WORK TO BE COMPLETED
Return, verbatim, the lines of the rows below from the one containing "You are a computer-use agent. 1152x818" through the one containing "coord(395,600)", both included.

DATASET EXTRACT

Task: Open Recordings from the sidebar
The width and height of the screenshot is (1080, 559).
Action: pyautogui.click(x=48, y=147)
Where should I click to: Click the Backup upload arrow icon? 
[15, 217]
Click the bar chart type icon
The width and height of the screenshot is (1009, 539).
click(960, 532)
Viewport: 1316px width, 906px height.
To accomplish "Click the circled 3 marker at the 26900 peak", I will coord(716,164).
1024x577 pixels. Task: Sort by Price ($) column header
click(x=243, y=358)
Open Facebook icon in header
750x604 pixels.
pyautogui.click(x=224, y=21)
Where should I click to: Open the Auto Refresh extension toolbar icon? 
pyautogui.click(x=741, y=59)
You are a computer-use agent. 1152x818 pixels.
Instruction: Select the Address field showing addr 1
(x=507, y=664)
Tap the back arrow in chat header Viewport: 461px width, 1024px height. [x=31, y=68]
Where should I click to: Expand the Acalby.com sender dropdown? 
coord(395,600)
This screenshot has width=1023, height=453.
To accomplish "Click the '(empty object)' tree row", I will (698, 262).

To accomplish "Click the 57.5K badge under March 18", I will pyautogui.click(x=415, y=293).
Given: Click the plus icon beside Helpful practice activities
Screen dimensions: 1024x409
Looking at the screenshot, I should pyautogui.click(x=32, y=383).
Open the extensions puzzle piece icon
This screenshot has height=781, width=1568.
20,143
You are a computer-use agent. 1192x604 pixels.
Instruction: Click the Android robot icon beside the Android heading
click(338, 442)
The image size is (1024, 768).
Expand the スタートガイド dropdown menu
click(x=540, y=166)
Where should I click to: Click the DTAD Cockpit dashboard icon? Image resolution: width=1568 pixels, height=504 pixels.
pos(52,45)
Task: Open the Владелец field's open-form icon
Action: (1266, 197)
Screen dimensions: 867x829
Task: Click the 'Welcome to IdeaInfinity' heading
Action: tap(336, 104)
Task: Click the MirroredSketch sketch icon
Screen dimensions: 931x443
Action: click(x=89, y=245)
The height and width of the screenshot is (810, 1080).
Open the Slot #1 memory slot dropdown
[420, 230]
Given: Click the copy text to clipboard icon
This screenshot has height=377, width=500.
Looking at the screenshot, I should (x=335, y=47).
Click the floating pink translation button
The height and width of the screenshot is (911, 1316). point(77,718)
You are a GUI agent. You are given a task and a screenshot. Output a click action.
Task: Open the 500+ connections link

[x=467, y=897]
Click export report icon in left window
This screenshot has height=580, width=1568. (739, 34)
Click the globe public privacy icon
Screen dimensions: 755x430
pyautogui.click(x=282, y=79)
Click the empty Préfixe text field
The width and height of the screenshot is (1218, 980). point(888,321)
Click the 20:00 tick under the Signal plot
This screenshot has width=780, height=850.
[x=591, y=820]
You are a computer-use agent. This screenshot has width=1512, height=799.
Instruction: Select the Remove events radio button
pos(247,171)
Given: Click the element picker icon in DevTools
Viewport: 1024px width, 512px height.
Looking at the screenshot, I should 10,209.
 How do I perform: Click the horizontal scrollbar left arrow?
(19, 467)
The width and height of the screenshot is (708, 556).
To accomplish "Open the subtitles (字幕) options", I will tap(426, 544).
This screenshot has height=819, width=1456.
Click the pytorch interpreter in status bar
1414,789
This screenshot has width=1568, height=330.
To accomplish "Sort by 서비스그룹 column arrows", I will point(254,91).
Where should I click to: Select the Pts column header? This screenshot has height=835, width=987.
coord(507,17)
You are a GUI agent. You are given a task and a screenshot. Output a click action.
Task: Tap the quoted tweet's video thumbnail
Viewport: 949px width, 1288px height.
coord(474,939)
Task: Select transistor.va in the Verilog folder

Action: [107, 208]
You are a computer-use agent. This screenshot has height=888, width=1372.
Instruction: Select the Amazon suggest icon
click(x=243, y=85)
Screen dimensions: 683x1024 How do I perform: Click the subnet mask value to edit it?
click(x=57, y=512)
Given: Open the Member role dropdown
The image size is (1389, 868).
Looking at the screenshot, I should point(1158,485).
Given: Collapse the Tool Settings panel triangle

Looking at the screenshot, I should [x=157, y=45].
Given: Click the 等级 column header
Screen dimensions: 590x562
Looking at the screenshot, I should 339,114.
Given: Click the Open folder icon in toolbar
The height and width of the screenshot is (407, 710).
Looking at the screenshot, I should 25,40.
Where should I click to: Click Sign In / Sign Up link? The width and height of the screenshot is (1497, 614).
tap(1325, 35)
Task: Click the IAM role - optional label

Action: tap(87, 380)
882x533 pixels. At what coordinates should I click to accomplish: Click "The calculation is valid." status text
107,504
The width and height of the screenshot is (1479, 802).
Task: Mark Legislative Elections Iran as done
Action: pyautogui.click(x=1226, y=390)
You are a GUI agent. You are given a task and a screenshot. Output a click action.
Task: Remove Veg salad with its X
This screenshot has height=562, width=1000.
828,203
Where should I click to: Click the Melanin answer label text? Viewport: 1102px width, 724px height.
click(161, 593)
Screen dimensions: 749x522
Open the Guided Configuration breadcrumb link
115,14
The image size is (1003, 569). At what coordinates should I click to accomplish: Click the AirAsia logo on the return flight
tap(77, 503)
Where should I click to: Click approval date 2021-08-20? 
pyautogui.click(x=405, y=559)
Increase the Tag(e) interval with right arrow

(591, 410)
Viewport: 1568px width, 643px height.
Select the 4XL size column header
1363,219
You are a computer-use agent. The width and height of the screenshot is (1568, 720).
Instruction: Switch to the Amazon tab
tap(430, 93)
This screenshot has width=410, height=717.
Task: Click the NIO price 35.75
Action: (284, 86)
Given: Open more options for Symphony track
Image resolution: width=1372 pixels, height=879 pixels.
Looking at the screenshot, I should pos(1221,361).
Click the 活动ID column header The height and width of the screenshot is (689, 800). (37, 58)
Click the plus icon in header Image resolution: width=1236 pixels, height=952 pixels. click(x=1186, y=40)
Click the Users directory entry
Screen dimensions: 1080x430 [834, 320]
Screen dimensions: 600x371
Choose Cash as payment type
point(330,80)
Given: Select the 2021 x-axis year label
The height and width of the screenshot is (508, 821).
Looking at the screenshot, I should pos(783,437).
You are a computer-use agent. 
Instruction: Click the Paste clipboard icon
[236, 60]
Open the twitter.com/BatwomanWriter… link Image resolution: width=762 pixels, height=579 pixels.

EXPECTED OUTPUT
You are a computer-use agent. 1152x818 pixels.
Instruction: Select the Address field showing addr 1
(x=507, y=664)
Tap the back arrow in chat header Viewport: 461px width, 1024px height. [x=31, y=68]
Where should I click to: Expand the Acalby.com sender dropdown? 
coord(395,600)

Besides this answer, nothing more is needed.